SHORT TASK
Swap "screenshot" for "capture" in the data from the line containing "Task: Retweet this" through the end of the data, both ends included, and write those lines again with nothing else changed. Leave the pictures out of your answer.

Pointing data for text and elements
== == ==
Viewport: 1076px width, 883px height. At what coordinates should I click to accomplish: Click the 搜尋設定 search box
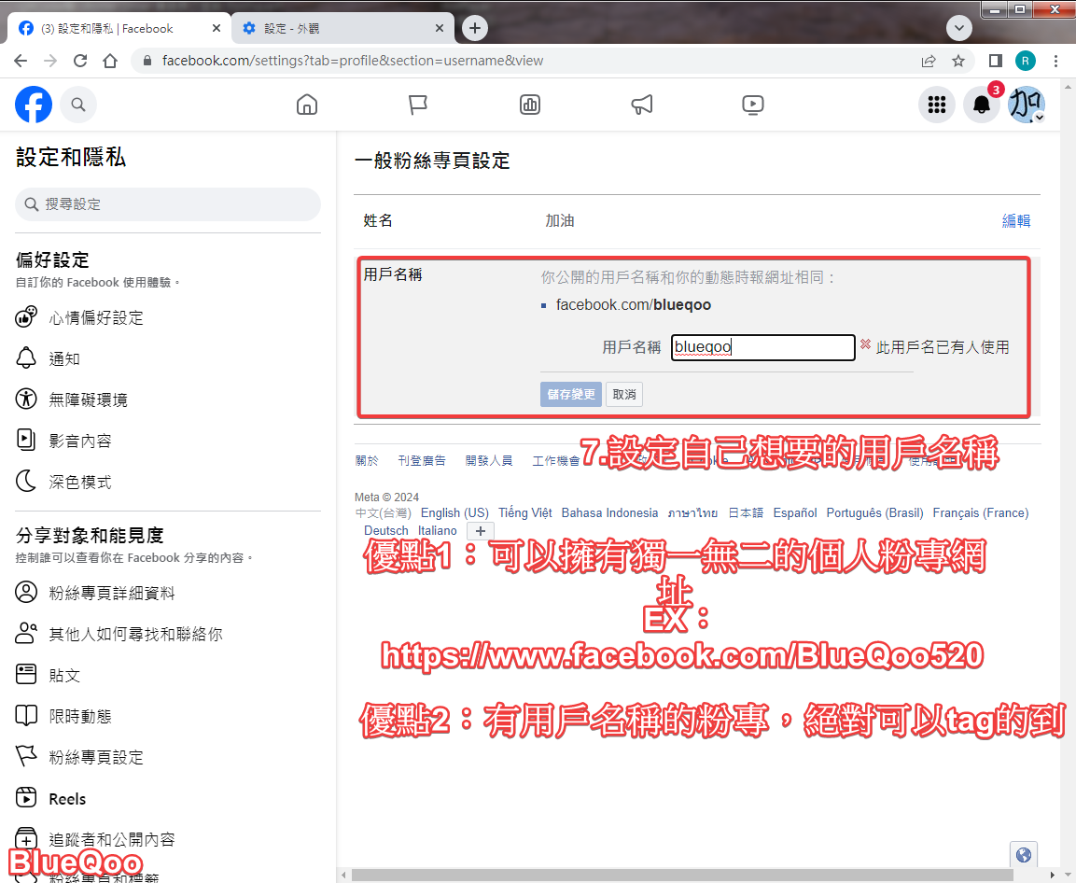tap(168, 203)
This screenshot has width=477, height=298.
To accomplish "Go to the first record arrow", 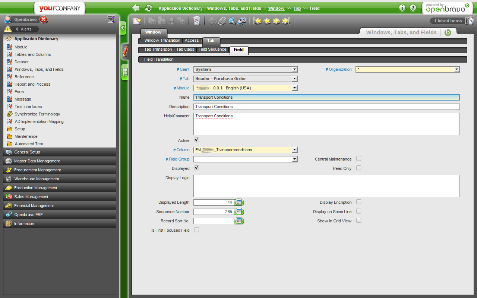I will point(257,21).
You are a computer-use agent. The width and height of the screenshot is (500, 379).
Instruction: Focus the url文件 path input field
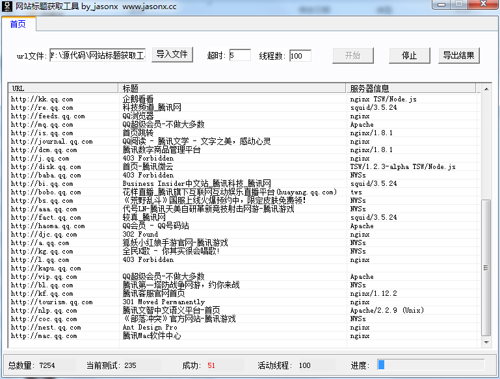pos(98,56)
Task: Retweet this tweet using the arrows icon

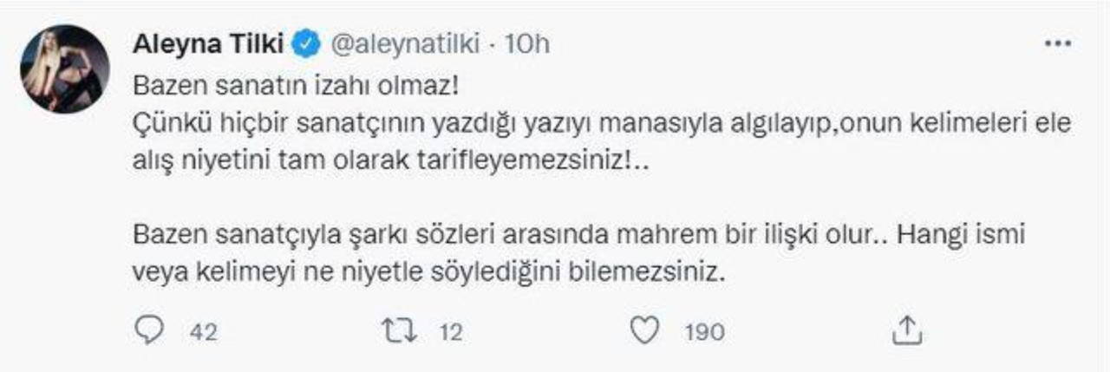Action: click(399, 330)
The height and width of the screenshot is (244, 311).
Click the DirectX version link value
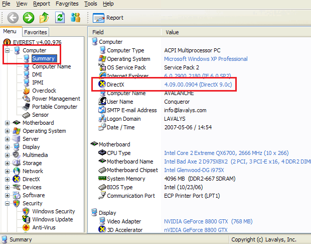[x=198, y=84]
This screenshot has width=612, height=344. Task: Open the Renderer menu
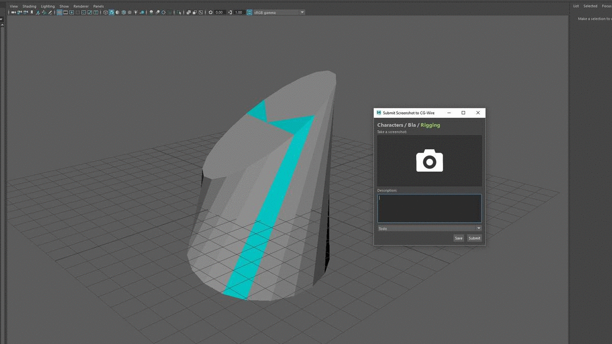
== == ==
RESPONSE TO THIS EXERCISE
Task: Retweet this tweet using the arrows icon

Action: click(399, 330)
The height and width of the capture is (244, 311).
Click the DirectX version link value
[x=198, y=84]
This capture has width=612, height=344. Task: Open the Renderer menu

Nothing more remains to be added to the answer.